Напротив, начиная с Аристотеля большинство философов подчеркивали в мышлении роль правил и других нормативных установлений, то есть считали мышлением только те структуры, которые на любом материале, как бы он ни менялся, воспроизводятся в неизменном виде. В этом смысле, если бы Аристотель полемизировал, например, с Фуко, то он сформулировал бы следующий контртезис: подлинная мысль никогда не меняется, поскольку – это всего лишь вариация на предметном материале неизменной системы логических правил и норм. «Логику в свою очередь, – писал Кант, – можно рассмотреть двояко: как логику или общего, или частного применения рассудка. Первая содержит безусловно необходимые правила мышления, без которых невозможно никакое применение рассудка, и поэтому исследует его, не обращая внимания на различия между предметами, которыми рассудок может заниматься.

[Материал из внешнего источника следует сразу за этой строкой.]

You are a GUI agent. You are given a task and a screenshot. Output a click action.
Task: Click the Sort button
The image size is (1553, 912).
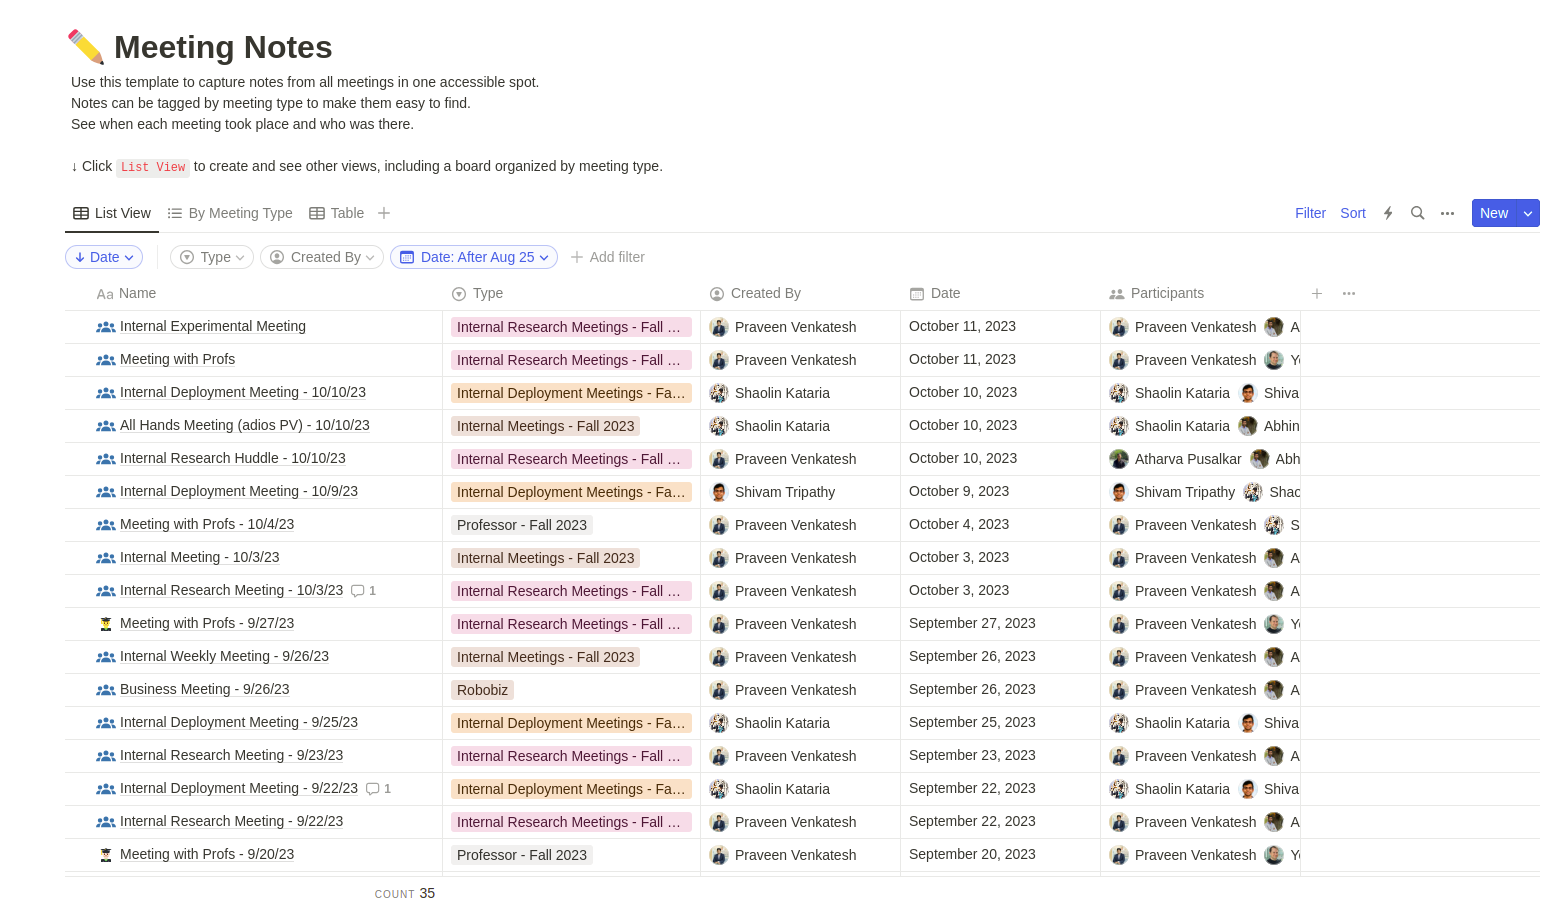point(1352,213)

Логика частного применения рассудка содержит правила правильного мышления о предметах определенного рода. <…> Если рассудок вообще провозглашается способностью устанавливать правила, способность суждения есть умение подводить под правила, то есть различать, подчинено ли нечто данному правилу или нет» [49, с. 155, 217]. Хотя способность суждения Кант считал «особым даром, который требует упражнения, но которому нельзя научиться» ([49, c. 218]), тем не менее, тут же он излагает свое учение о схематизме чистого рассудка и синтетических суждениях, которые призваны заменить недостаток в этой области логических правил.